The NY Times reports on new web-based services at university libraries that are incorporating features such as personalized recommendations, browsing histories, and email alerts, the sort of thing developed by online retailers like Amazon and Netflix to recreate some of the experience of browsing a physical store. Remember Ranganathan’s fourth law of library science: “save the time of the reader.” The reader and the customer are perhaps becoming one in the same.
It would be interesting if a social software system were emerging for libraries that allowed students and researchers to work alongside librarians in organizing the stacks. Automated recommendations are just the beginning. I’m talking more about value added by the readers themselves (Amazon has does this with reader reviews, Listmania, and So You’d Like To…). A social card catalogue with a tagging system and other reader-supplied metadata where readers could leave comments and bread crumb trails between books. Each card catalogue entry with its own blog and wiki to create a context for the book. Books are not just surrounded by other volumes on the shelves, they are surrounded by people, other points of view, affinities — the kinds of thing that up to this point were too vaporous to collect. This goes back to David Weinberger’s comment on metadata and Google Book Search.

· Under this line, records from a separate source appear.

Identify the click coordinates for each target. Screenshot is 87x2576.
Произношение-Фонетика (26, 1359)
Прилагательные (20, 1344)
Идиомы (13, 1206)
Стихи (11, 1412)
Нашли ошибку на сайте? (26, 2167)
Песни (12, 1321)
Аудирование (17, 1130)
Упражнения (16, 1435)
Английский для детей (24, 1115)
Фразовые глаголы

hmmm. i wonder if a smart hacker on some library’s staff has used Amazon’s APIs to link the Amazon user database to the library’s card catalog? seems like a natural development. also, wonder if anyone has done any work linking library card catalogs to related resources on the web. i’m not talking about an unstructured Google search, but handmade links on impt. topics; e.g. if someone is researching the debate on evolution, might they be referred to PZ Myers, Pharyngula?
Your post reminds me of why I like Billy Collins’s poem, “Marginalia.” The poem points to the conversations that take place as readers jot their reactions in the margins of books,
The comments in the margin show the arguments and interactions we’d like to see between readers and writers, but in the end what matters are the human traces we might find in books.
I like the question you raise about reader-tagged possibilities for libraries. Thinking about that kind of filtering in terms of how library users go about searching really highlights the need for anyone concerned with research to try to make sense of some of these changes that are happening. What do we make of and how might we reshape those connections from the margins.
Not just online retail. Look at the Seattle Public Library. Or the work that MAYA did for the Carnegie Libraries. It’s clear that they are influenced by the third-place success of Barnes and Noble and Borders.